Conventional Commits Client Services

Cover

Cover (short for Code Verification) is an open internet service that helps verify the code of canisters on the Internet Computer.

This is an alpha release so that developers can start to play around, test the general Cover architecture during the weekend, and provide feedback to us! The alpha registry shouldn't be considered dependable yet. We will follow-up next week with a release that will include the permissioning ruling necessary to ensure all submissions are fully trusted.

If you are Cover developer, please read the Developer Readme

Requirements ⚙️

  • Github action
  • Canister Id

Getting started 🤔

Create Build Action

Inside of your canister repo create a directory .github/workflows/ and add a myBuild.yml file, with the following content. To see a full build example see build.yml

name: Example canister build using build.js 

on:
  push:
    branches:
      - production
      - main
jobs:
  build:
    runs-on: ubuntu-latest

    container:
      image: fleek/dfxrust

    steps:
      - uses: actions/[email protected]

      - name: Build WASM
          # HACK: set HOME to get github actions to execute correctly
          export HOME=/root
          export PATH="$HOME/.cargo/bin:${PATH}"
          # Start build
          yarn
          MODE=PRODUCTION dfx build cover --check

      - name: Cover Validator Plugin
        uses: Psychedelic/cover/[email protected]
        with:
          canister_id: "iftvq-niaaa-aaaai-qasga-cai"
          wasm_path: ".dfx/local/canisters/cover/cover.wasm"

Whenever you push your code using production or main branches, the above workflow will be triggered. If you successfully generated the canister.wasm the Cover Validation Plugin will call an AWS Lambda Function that will add the validation results to the Cover canister

Build Canister

In order to get the same wasm files on github actions and locally, we need to ensure that the build environment on github actions is EXACTLY the same as the local one. Thus, if you want to generate a wasm file locally, you must use the same docker image as the github actions is using.

You can either provide your own docker image (We suggest you use ubuntu:20:04 at the base) or you use our fleek/dfxrust docker image that includes tools needed to build Rust based canisters. The fleek/dfxrust image is build with this Dockerfile.

Executing local build

To execute a local build using fleek/dfxrust image, in your local folder run GithubActionPlugin/dockers/docker-build.sh to generate wasm files inside of folder ./dfx-build.

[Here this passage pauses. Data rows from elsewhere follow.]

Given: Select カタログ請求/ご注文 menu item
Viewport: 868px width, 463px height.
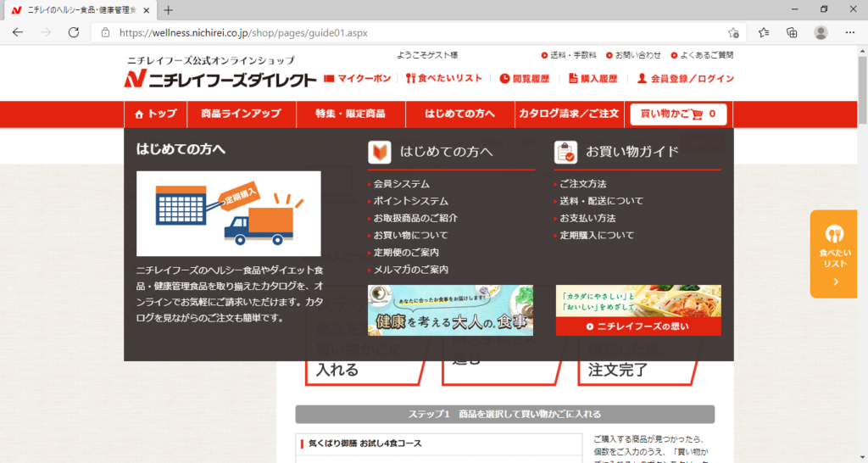Looking at the screenshot, I should coord(568,114).
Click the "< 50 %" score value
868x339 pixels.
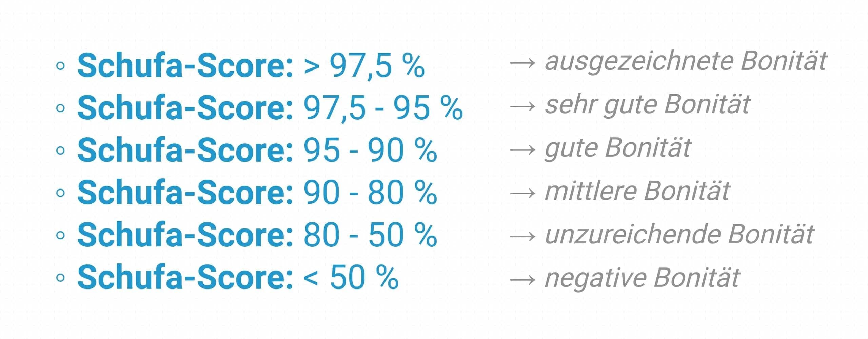coord(351,278)
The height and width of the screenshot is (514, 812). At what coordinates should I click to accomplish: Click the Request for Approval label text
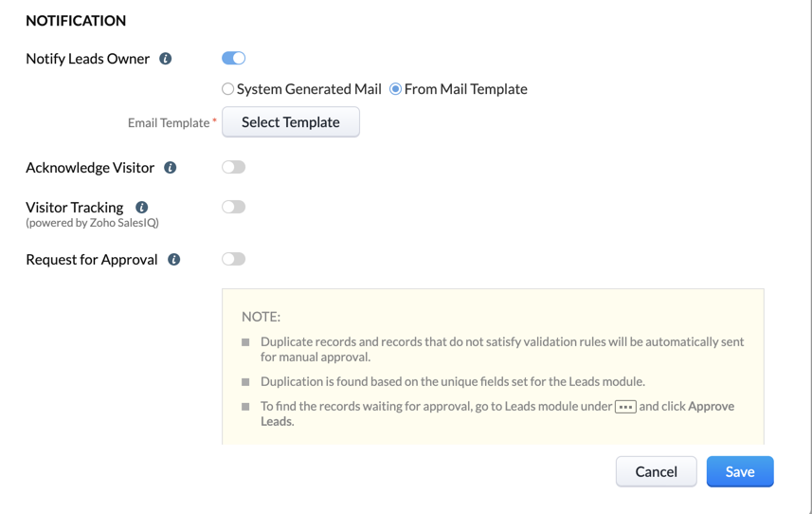[92, 260]
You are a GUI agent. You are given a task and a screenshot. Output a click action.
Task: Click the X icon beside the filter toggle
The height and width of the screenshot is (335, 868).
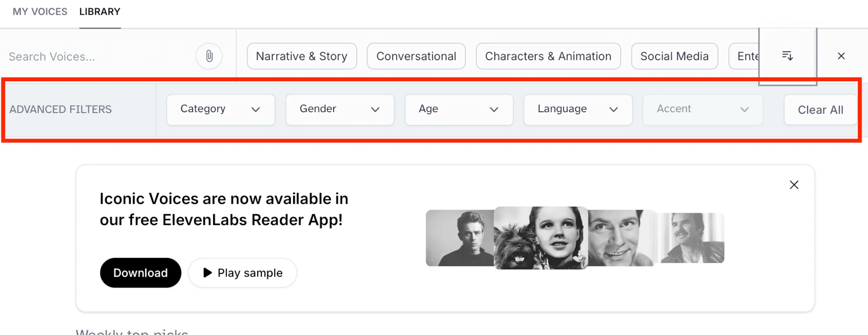point(841,56)
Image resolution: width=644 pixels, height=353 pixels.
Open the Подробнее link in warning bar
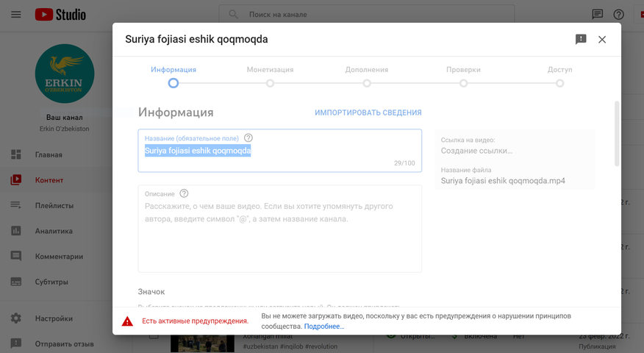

You can tweak the docker-build.sh and the entrypoint.sh scripts to your needs. Just make sure that the entrypoint.sh matches your Buld.WASM section in github actions.

Checking canister status

After a few minutes, you should be able to query the Cover canister. You can either call it directly

dfx canister --network=ic call iftvq-niaaa-aaaai-qasga-cai get_verification_by_canister_id '(principal"rrkah-fqaaa-aaaaa-aaaaq-cai")'

or you can save the cover canister id in canister_ids.json:

{
  "cover": {
    "ic": "iftvq-niaaa-aaaai-qasga-cai"
  }
}

And enquire about any canister id:

dfx canister --network=ic call cover get_verification_by_canister_id '(principal"rrkah-fqaaa-aaaaa-aaaaq-cai")'

( opt record { 
  wasm_checksum = "0xecb74c834fcd93d27dd2c0e35410c3b34cf9f7c45e4721a2fbd92a7babf11eaf"; 
  updated_at = "2021-11-19T15:00:00.280+00:00"; 
  updated_by = principal "6cu3r-liw3y-hmevf-e74z4-ogury-e7ur6-xpyka-764on-gcaqs-cbjps-7qe"; 
  source_snapshot_url = "NA"; 
  canister_id = principal "rrkah-fqaaa-aaaaa-aaaaq-cai"; 
  created_at = "2021-11-19T15:00:00.280+00:00"; 
  created_by = principal "6cu3r-liw3y-hmevf-e74z4-ogury-e7ur6-xpyka-764on-gcaqs-cbjps-7qe";
  git_repo = "Psychedeleic/cover"; 
  git_ref = "refs/heads/main"; 
  git_sha = "ef9ff448ad0973a193d479e7842aa0f7e2bccfdf"; 
  build_log_url = "NA"; 
}, )

Now you can compare the returned wasm_checksum against the deployed canister Module hash. To get the canister module hash run:

dfx canister --no-wallet --network ic info iftvq-niaaa-aaaai-qasga-cai          

Controllers: ique5-maaaa-aaaai-qasfq-cai rftgd-dz3se-hrufx-kwtpc-bc5hj-ha54l-lhxnm-chz5z-5tfmq-6th4y-eqe s4jec-wiaaa-aaaah-qch4q-cai
Module hash: 0xecb74c834fcd93d27dd2c0e35410c3b34cf9f7c45e4721a2fbd92a7babf11eaf

You can see that the checksums are equal. You can also use a tool called cover verification.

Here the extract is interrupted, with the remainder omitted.